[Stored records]

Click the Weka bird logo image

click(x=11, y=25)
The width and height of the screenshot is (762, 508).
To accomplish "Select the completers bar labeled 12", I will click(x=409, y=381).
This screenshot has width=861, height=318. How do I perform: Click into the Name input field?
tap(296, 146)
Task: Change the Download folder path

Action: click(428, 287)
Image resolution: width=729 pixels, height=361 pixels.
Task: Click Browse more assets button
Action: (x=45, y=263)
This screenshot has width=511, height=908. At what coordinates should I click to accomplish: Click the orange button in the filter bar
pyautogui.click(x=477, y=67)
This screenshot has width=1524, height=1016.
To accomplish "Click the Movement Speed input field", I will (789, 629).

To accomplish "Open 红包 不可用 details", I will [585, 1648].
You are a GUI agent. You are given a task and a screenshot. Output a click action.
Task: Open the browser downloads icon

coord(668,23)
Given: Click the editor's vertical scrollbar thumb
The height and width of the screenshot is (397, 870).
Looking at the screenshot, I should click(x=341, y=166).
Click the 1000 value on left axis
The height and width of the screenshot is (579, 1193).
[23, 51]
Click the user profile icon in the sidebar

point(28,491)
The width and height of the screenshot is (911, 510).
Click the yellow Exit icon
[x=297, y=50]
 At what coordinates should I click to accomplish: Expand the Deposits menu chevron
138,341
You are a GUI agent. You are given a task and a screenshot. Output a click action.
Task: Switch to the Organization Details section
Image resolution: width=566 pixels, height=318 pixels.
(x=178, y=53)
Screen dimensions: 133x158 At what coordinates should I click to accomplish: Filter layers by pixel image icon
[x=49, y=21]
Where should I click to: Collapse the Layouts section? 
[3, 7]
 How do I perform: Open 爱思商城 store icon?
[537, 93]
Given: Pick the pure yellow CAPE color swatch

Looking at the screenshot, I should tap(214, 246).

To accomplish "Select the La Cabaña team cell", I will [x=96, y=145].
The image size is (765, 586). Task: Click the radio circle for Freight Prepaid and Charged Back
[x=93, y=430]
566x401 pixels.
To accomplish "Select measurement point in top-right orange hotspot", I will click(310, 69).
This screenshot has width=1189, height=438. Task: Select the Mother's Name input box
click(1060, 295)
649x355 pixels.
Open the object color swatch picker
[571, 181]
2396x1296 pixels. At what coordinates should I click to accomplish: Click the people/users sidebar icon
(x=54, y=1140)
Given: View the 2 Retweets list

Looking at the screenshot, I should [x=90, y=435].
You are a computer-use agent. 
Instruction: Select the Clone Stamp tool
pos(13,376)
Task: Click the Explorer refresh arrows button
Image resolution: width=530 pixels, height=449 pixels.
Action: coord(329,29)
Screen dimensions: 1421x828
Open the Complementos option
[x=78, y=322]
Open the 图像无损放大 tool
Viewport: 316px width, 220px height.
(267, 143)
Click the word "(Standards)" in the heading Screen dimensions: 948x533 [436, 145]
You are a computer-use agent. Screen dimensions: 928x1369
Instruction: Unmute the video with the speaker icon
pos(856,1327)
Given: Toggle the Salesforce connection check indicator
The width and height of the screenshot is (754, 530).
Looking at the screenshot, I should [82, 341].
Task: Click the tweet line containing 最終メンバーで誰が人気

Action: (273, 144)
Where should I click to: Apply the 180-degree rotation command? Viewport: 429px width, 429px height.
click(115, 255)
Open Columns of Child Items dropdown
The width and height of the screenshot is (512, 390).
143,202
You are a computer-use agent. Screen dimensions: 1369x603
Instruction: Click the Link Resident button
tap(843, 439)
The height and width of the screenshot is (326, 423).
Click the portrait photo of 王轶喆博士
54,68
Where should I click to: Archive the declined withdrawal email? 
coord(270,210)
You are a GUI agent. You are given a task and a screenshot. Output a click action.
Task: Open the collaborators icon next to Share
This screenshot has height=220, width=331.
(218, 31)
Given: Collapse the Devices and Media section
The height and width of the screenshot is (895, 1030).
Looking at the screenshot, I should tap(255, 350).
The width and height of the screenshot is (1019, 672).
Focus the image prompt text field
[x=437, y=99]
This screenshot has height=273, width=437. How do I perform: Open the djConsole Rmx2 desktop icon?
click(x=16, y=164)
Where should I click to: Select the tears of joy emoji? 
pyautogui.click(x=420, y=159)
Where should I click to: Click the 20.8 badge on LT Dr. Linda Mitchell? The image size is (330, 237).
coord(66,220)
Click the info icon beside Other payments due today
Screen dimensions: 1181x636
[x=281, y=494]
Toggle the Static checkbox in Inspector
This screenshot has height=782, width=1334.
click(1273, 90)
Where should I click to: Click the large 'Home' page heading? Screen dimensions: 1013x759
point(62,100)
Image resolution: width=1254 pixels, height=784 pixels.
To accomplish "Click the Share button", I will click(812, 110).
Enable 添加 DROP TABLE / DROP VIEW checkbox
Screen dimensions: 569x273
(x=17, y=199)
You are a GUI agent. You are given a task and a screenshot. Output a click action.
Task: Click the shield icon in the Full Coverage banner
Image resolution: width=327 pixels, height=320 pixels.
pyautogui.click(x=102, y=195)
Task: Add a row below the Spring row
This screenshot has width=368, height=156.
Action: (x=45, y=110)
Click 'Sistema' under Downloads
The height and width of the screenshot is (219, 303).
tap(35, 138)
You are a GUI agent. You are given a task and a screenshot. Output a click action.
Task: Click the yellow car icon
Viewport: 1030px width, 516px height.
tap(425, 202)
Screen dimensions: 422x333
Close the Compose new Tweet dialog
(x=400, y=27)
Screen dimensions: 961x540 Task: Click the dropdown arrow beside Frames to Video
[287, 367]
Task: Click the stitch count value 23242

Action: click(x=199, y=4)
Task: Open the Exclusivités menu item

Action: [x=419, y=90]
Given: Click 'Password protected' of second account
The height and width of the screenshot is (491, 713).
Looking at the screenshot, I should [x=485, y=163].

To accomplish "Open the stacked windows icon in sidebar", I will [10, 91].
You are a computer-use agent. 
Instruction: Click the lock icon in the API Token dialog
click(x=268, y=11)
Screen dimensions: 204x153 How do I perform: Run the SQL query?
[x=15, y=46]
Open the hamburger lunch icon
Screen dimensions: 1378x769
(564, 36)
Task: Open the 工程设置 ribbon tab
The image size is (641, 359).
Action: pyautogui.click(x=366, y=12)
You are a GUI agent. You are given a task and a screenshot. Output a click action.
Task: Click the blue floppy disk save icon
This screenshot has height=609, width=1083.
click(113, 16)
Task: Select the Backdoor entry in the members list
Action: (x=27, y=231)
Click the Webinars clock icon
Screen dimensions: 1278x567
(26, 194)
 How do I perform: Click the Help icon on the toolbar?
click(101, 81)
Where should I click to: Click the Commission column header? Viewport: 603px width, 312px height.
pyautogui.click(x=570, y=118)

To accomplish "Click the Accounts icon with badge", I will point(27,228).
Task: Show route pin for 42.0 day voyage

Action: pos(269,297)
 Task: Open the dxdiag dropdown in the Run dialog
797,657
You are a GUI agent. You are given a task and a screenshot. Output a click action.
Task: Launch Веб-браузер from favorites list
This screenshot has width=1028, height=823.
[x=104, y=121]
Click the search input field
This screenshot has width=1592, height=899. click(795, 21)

[Work required] Of the entries above, repeat exactly the lines between the line with "Where should I click to: Archive" and the line with "Task: Add a row below the Spring row", inclusive, and no others.

[Output below]
Where should I click to: Archive the declined withdrawal email? 
coord(270,210)
You are a GUI agent. You are given a task and a screenshot. Output a click action.
Task: Open the collaborators icon next to Share
This screenshot has height=220, width=331.
(218, 31)
Given: Collapse the Devices and Media section
The height and width of the screenshot is (895, 1030).
Looking at the screenshot, I should tap(255, 350).
The width and height of the screenshot is (1019, 672).
Focus the image prompt text field
[x=437, y=99]
This screenshot has height=273, width=437. How do I perform: Open the djConsole Rmx2 desktop icon?
click(x=16, y=164)
Where should I click to: Select the tears of joy emoji? 
pyautogui.click(x=420, y=159)
Where should I click to: Click the 20.8 badge on LT Dr. Linda Mitchell? The image size is (330, 237).
coord(66,220)
Click the info icon beside Other payments due today
Screen dimensions: 1181x636
[x=281, y=494]
Toggle the Static checkbox in Inspector
This screenshot has height=782, width=1334.
click(1273, 90)
Where should I click to: Click the large 'Home' page heading? Screen dimensions: 1013x759
point(62,100)
Image resolution: width=1254 pixels, height=784 pixels.
To accomplish "Click the Share button", I will click(812, 110).
Enable 添加 DROP TABLE / DROP VIEW checkbox
Screen dimensions: 569x273
(x=17, y=199)
You are a GUI agent. You are given a task and a screenshot. Output a click action.
Task: Click the shield icon in the Full Coverage banner
Image resolution: width=327 pixels, height=320 pixels.
pyautogui.click(x=102, y=195)
Task: Add a row below the Spring row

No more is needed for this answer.